**AIM A**
Retype the passage of the TamTamCRM service terms starting at "5.2. Non-TamTamCRM Applications" and ending at "use with the Services.".
**AIM B**
In the TamTamCRM service terms, what late interest rate may overdue charges accrue?
**AIM C**
Write the next part of the TamTamCRM service terms, picking up after the final sentence shown.

**TEXT EXCERPT**
----------
5.2. Non-TamTamCRM Applications and Your Data. If You install or enable Non-TamTamCRM Applications for use with Services, You acknowledge that We may allow providers of those Non-TamTamCRM Applications to access Your Data as required for the interoperation of such Non-TamTamCRM Applications with the Services. We shall not be responsible for any disclosure, modification or deletion of Your Data resulting from any such access by Non-TamTamCRM Application providers. The Services shall allow You to restrict such access by restricting Users from installing or enabling such Non-TamTamCRM Applications for use with the Services.
5.3. Integration with Non-TamTamCRM Services. The Services may contain features designed to interoperate with Non-TamTamCRM Applications (e.g., Google, Facebook or Twitter applications). To use such features, You may be required to obtain access to such Non-TamTamCRM Applications from their providers. If the provider of any such Non-TamTamCRM Application ceases to make the Non-TamTamCRM Application available for interoperation with the corresponding Service features on reasonable terms, We may cease providing such Service features without entitling You to any refund, credit, or other compensation.
6. FEES AND PAYMENT FOR PURCHASED SERVICES
6.1. Fees. You shall pay all fees specified in all Order Forms hereunder. Except as otherwise specified herein or in an Order Form, (i) fees are based on services purchased, (ii) payment obligations are non-cancelable and fees paid are non-refundable, and (iii) the number of User subscriptions purchased cannot be decreased during the relevant subscription term stated on the Order Form. User subscription fees are based on monthly periods that begin on the subscription start date and each monthly anniversary thereof; therefore, fees for User subscriptions added in the middle of a monthly period will be charged for that full monthly period and the monthly periods remaining in the subscription term.
6.2. Invoicing and Payment. You will provide Us with valid and updated credit card information, or with a valid purchase order or alternative document reasonably acceptable to Us. If You provide credit card information to Us, You authorize Us to charge such credit card for all Services listed in the Order Form for the initial subscription term and any renewal subscription term(s) as set forth in Section 12.2 (Term of Purchased User Subscriptions). Such charges shall be made in advance, either annually or in accordance with any different billing frequency stated in the applicable Order Form. If the Order Form specifies that payment will be by a method other than a credit card, We will invoice You in advance and otherwise in accordance with the relevant Order Form. Unless otherwise stated in the Order Form, invoiced charges are due next 7 days from the invoice date. You are responsible for providing complete and accurate billing and contact information to Us and notifying Us of any changes to such information.
6.3. Overdue Charges. If any charges are not received from You by the due date, then at Our discretion, (a) such charges may accrue late interest at the rate of 1.5% of the outstanding balance per month, or the maximum rate permitted by law, whichever is lower, from the date such payment was due until the date paid, and/or (b) We may condition future subscription renewals and Order Forms on payment terms shorter than those specified in Section 6.2 (Invoicing and Payment).
----------
**RECORDS SUPPLIED**
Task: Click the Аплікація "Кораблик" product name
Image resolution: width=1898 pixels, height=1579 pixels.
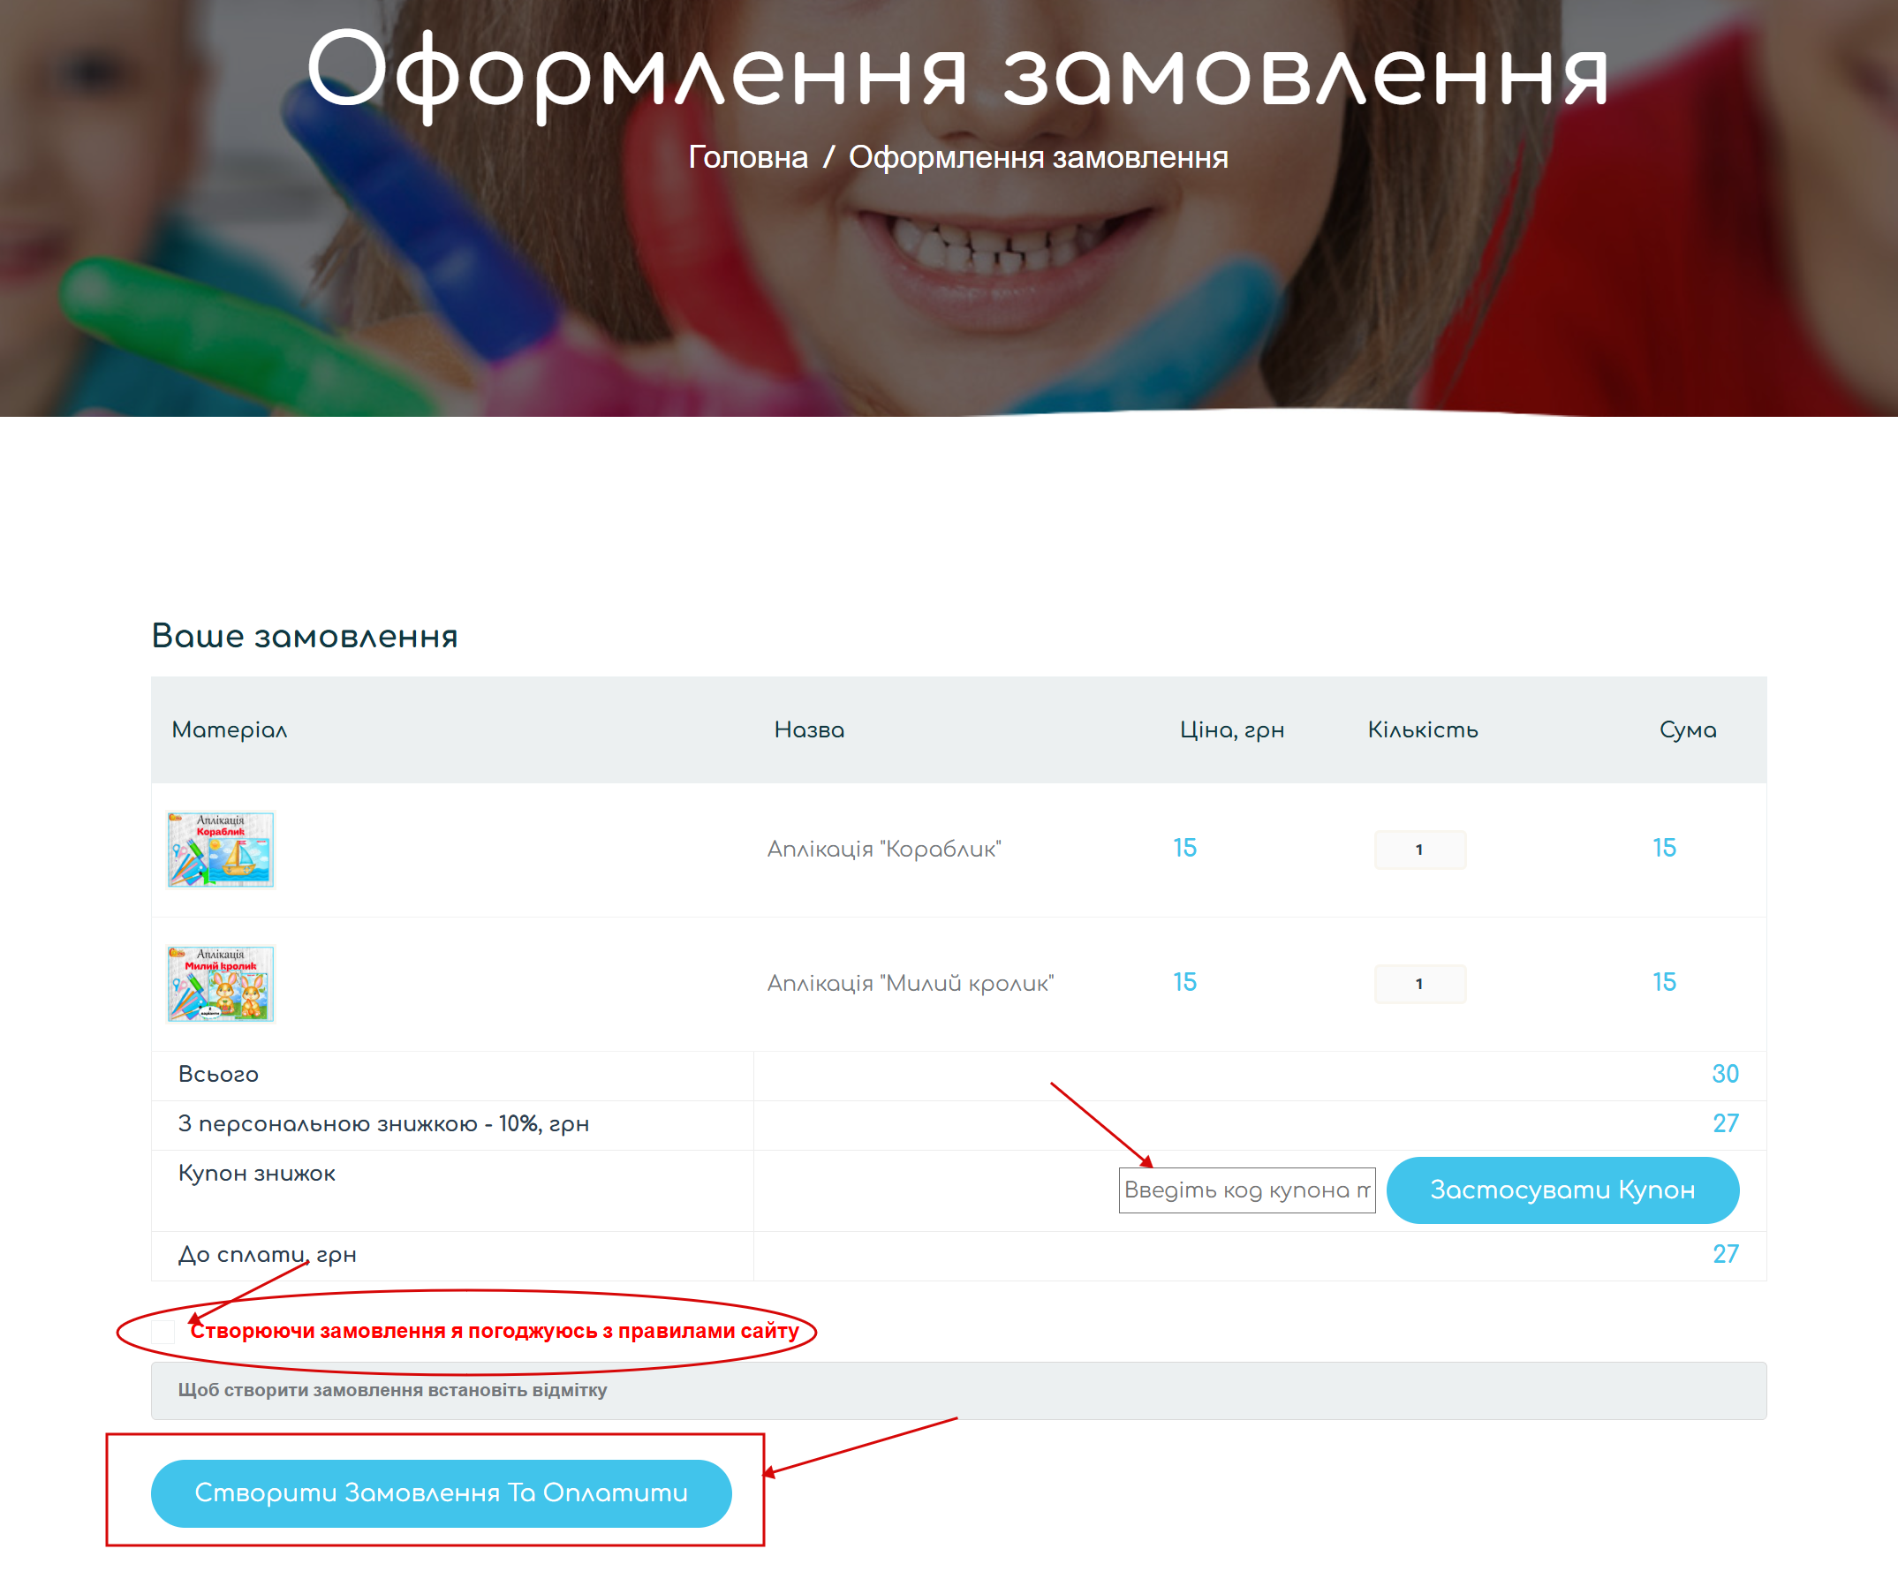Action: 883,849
----------
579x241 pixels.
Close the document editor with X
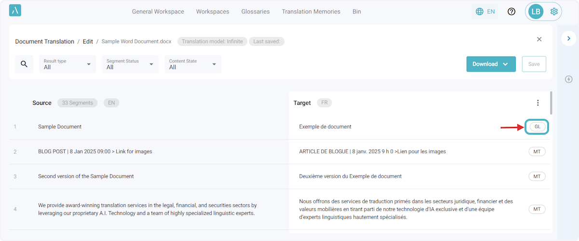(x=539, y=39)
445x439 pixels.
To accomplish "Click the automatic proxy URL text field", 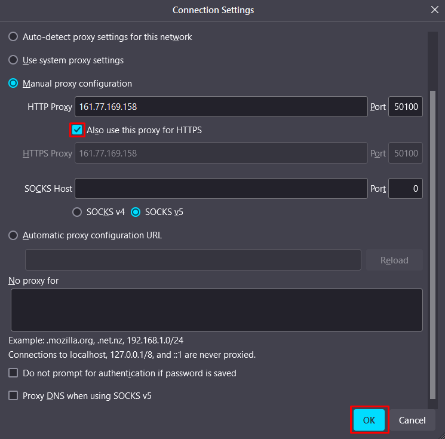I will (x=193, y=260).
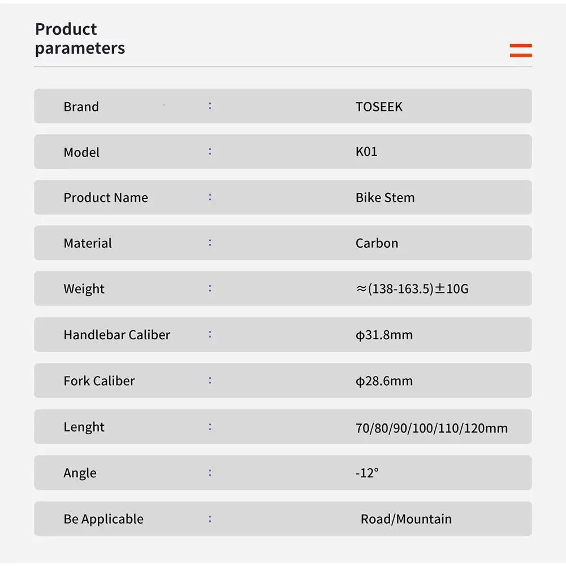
----------
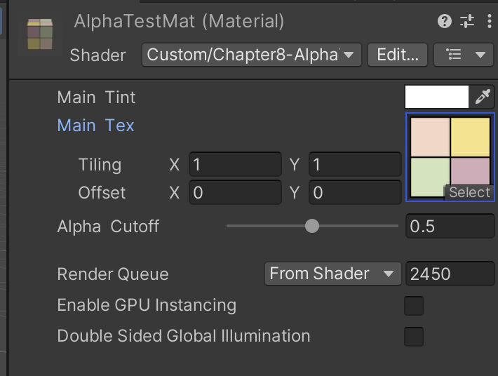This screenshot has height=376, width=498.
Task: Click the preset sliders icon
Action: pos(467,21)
----------
**ANSWER A**
5.2. Non-TamTamCRM Applications and Your Data. If You install or enable Non-TamTamCRM Applications for use with Services, You acknowledge that We may allow providers of those Non-TamTamCRM Applications to access Your Data as required for the interoperation of such Non-TamTamCRM Applications with the Services. We shall not be responsible for any disclosure, modification or deletion of Your Data resulting from any such access by Non-TamTamCRM Application providers. The Services shall allow You to restrict such access by restricting Users from installing or enabling such Non-TamTamCRM Applications for use with the Services.

**ANSWER B**
1.5% of the outstanding balance per month, or the maximum rate permitted by law, whichever is lower.

**ANSWER C**
6.4. Suspension of Service and Acceleration. If any amount owing by You under this or any other agreement for Our services is 30 or more days overdue (or 10 or more days overdue in the case of amounts You have authorized Us to charge to Your credit card), We may, without limiting Our other rights and remedies, accelerate Your unpaid fee obligations under such agreements so that all such obligations become immediately due and payable, and suspend Our services to You until such amounts are paid in full. We will give You at least 7 days’ prior notice that Your account is overdue, in accordance with Section 13.2 (Manner of Giving Notice), before suspending services to You.
6.5. Payment Disputes. We shall not exercise Our rights under Section 6.3 (Overdue Charges) or 6.4 (Suspension of Service and Acceleration) if You are disputing the applicable charges reasonably and in good faith and are cooperating diligently to resolve the dispute.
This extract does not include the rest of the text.